In its quarterly "Outlook for Economic Activity and Prices" report, released on Friday, the BOJ freed itself from a deadline to hit the 2% inflation target. After all, the time frame has already been pushed back six times.

Kuroda said the decision to ditch the deadline was made to avoid telegraphing policy actions to investors and fueling speculation. But it can also be considered an attempt to do away with anything that might interfere with the bank's current accommodative approach.

Economists' expectations jibe with that latter view. In a poll of 21 conducted by Nikkei QUICK News, 15 said they foresee no policy changes in the year ending March 2019.

The bank is holding the benchmark interest rate at minus 0.1%, and the yield on 10-year Japanese government bonds — the long-term benchmark — near 0%. To keep rates at that level under its yield-curve control policy, the bank will increase its JGB holdings by about 80 trillion yen ($732 billion) a year.

The BOJ also buys 6 trillion yen of ETFs and 90 billion yen of Japanese REITs annually.
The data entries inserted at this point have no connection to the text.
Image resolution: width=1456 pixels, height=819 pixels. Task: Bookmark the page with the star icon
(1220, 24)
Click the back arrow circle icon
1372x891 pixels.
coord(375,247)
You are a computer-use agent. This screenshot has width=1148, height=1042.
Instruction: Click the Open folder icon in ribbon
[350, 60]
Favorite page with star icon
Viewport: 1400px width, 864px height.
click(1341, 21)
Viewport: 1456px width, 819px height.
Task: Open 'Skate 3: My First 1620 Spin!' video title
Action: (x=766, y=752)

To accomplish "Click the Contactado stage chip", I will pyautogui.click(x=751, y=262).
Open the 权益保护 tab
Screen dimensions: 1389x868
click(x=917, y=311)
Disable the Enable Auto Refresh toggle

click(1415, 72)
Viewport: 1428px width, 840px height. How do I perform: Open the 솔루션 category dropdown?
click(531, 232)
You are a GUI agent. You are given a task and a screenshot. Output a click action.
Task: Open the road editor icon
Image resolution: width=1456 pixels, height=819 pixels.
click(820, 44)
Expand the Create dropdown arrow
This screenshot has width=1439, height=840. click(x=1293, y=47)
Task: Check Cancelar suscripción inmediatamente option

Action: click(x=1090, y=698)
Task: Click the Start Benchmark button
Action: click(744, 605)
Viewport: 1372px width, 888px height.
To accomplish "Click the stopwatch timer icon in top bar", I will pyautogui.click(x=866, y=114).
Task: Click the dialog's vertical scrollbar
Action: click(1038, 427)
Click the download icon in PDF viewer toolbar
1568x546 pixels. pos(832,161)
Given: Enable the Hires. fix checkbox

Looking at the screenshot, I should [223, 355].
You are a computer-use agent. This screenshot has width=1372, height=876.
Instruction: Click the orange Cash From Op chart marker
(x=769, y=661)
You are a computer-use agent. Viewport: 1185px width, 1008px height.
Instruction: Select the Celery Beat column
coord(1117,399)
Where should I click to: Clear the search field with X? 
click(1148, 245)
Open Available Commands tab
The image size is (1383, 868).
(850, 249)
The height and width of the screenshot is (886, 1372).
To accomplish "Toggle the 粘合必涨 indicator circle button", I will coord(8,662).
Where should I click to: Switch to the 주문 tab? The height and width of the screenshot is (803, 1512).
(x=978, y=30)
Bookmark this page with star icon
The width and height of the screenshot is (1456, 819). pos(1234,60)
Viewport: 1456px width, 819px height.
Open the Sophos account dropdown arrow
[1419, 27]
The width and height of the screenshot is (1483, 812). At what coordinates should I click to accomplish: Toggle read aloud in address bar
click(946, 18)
These asset purchases are aimed at trimming risk premiums and promoting investment to stimulate the economy and create inflation.

The bank intends to continue this easy policy until inflation is stable at 2%. Expectations of low inflation are so entrenched in Japan that the rate has to actually pick up before the majority of companies start raising prices and wages.

"I think the possibility of inflation reaching 2% in fiscal 2019 is still high," Kuroda told reporters on April 27. But either way, the governor is likely to have his hands full this term.

The enormity of the unconventional program means that, if the BOJ did decide to head for the exit, it would be difficult to roll things back. On the other hand, carrying on with easing will only make for more intense side effects — effects the bank has already partly recognized.

As a percentage of gross domestic product, the BOJ's balance sheet stands out from those of its peers. Before Kuroda became the governor, the proportion was just over 30%. It is now above 90%.

The European Central Bank's figure is just over 40%, while the U.S. Federal Reserve's is slightly above 20%.

JGBs make up the largest portion of the bank's balance sheet. Since the BOJ already holds over 40% of the JGBs issued, further purchases could draw accusations that it is monetizing debt. But tapering the purchases or reducing the holdings could cause yields to jump, rocking the economy.

The ETFs may be even harder to deal with. The BOJ's ETF purchases certainly helped Japan's benchmark stock index touch a 26-year high. But Shingo Ide, chief financial engineer at NLI Research Institute, suggested the "BOJ may end up holding over 20% of Uniqlo operator Fast Retailing by March 2020" if the buying continues at the current pace. The central bank's policy has the potential to distort not only stock prices but the shareholding structure of corporate Japan.

Unlike bonds, though, ETFs have no maturity. To reduce its holdings, the bank has to actively sell them, which could hit stock prices hard.

Meanwhile, Kuroda's unconventional monetary policy has damaged commercial banks' profitability and weakened their position as financial intermediaries.

Known as one of the country's most unproductive sectors, the banking industry is in streamlining mode. Institutions are resorting to layoffs and pursuing mergers and acquisitions to regain profitability and their intermediary role. But if a crisis were to hit during this process, the economic havoc could be especially severe.

Political uncertainty could weigh on Kuroda as well. Prime Minister Shinzo Abe, the most important champion of the governor's easing strategy, is in danger of losing his grip on power as scandals hurt his approval numbers. "There is a 70% chance of Abe being gone by the end of the year," said Takuji Okubo, chief economist at Japan Macro Advisors.

Kuroda seemed restrained at his April 27 news conference — almost as if he knew his second term would be tougher than his first. Gone was the spirited trailblazer of 2013, who was ready to finally pull the economy out of the clutches of deflation. But a steady hand may be just what the governor needs for the balancing act that awaits him: chasing 2% inflation while ensuring the bank's policy is sustainable and minimizing the collateral damage.